The problem: Repeat the stretch of lines from the one containing "Task: Open the 新しいチャット dropdown" through the end, leaving out the pictures.

Provided records:
>>>
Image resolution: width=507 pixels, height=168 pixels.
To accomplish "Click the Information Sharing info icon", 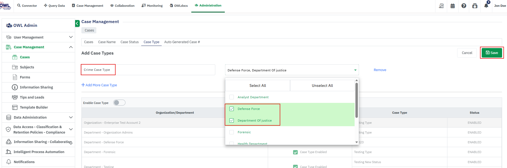I will coord(15,87).
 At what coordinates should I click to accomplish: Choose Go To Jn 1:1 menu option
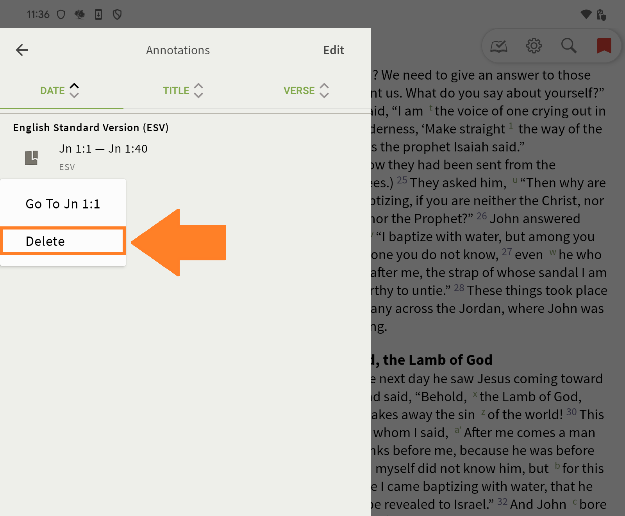[63, 204]
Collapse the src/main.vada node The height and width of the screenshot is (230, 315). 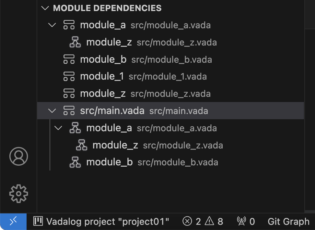52,110
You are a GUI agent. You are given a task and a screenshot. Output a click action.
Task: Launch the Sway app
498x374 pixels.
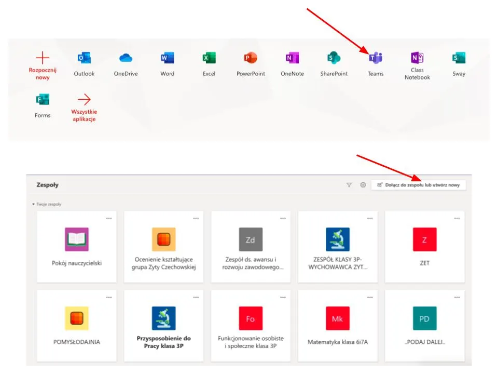coord(459,58)
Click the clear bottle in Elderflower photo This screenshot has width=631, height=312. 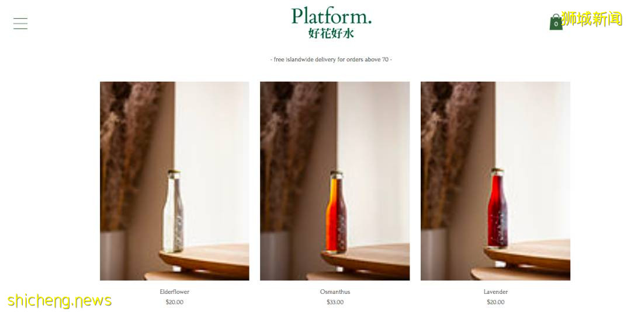tap(174, 211)
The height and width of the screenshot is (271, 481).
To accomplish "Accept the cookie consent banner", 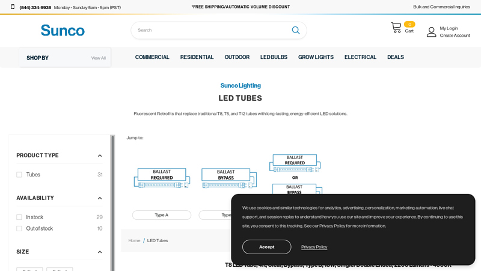I will 266,247.
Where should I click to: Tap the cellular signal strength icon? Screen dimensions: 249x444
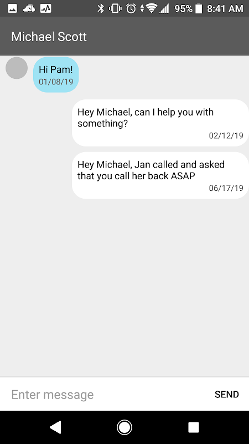(164, 9)
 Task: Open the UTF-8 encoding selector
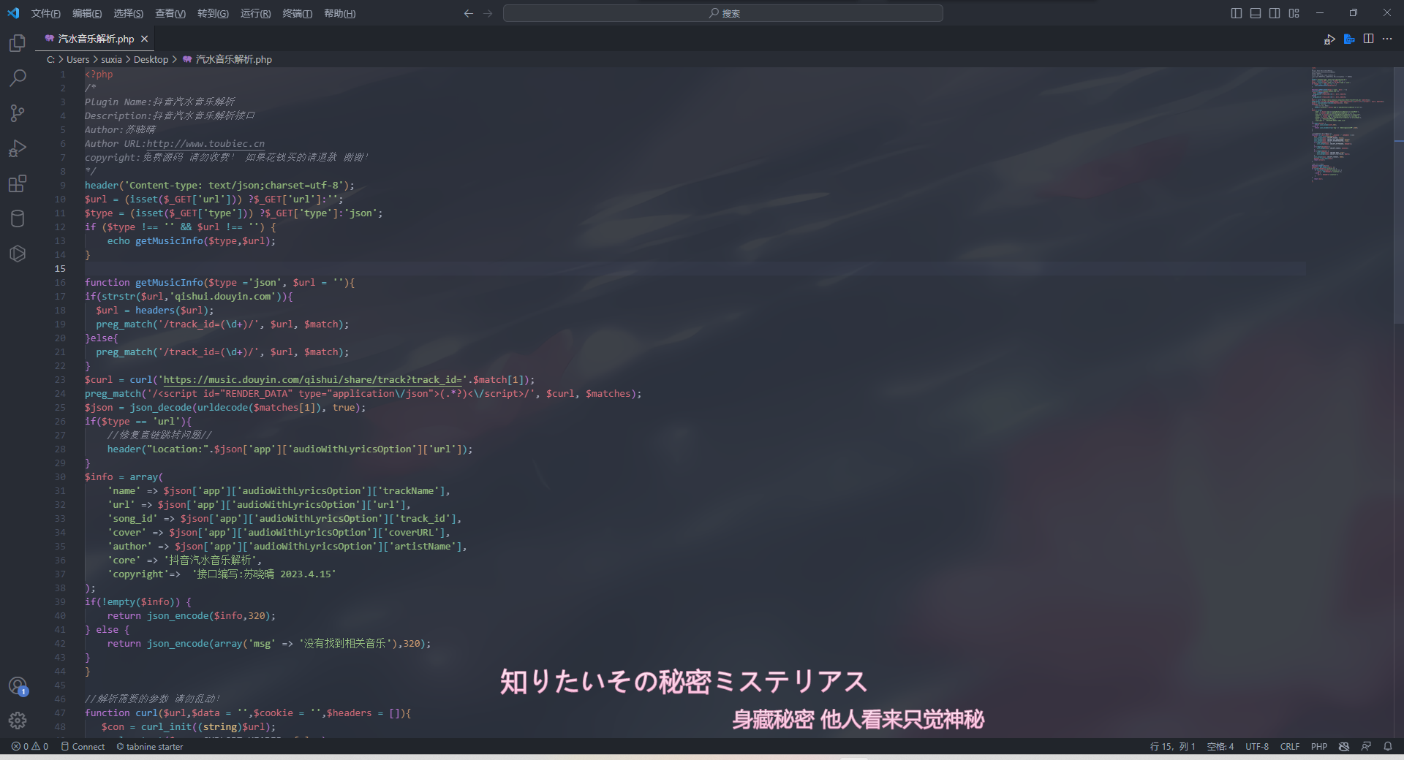pos(1256,746)
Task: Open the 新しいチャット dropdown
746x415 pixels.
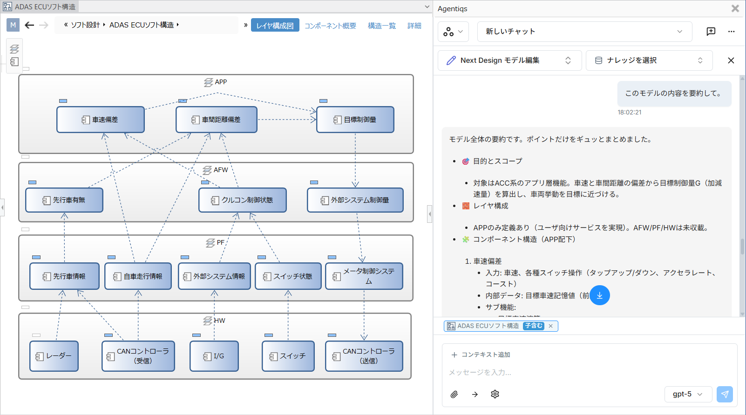Action: 584,32
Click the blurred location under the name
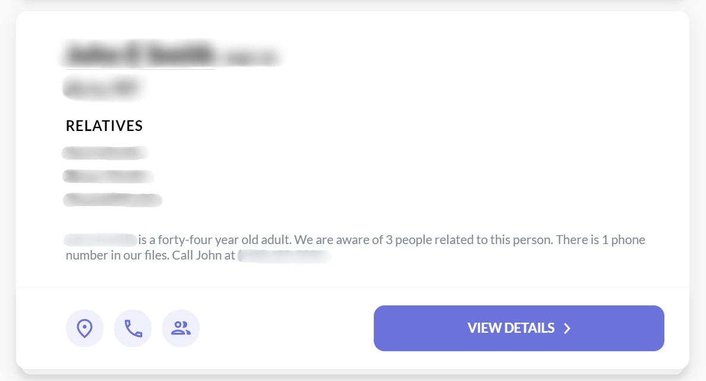The width and height of the screenshot is (706, 381). point(103,87)

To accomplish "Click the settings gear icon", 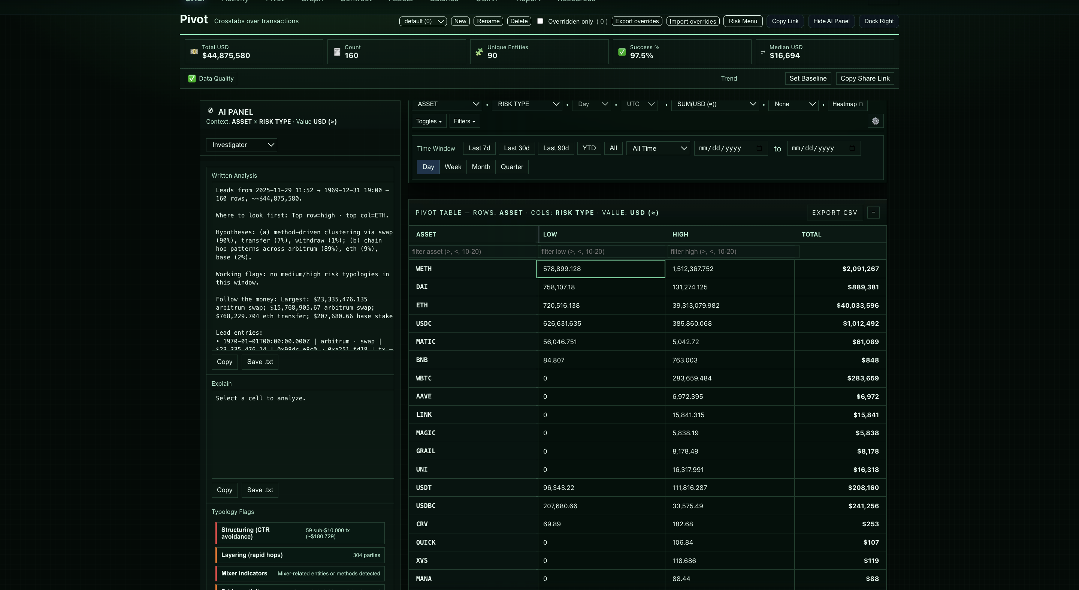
<<<
Finished task:
Task: Open the 新しいチャット dropdown
746x415 pixels.
Action: 584,32
Click the blurred location under the name
The width and height of the screenshot is (706, 381). point(103,87)

To accomplish "Click the settings gear icon", 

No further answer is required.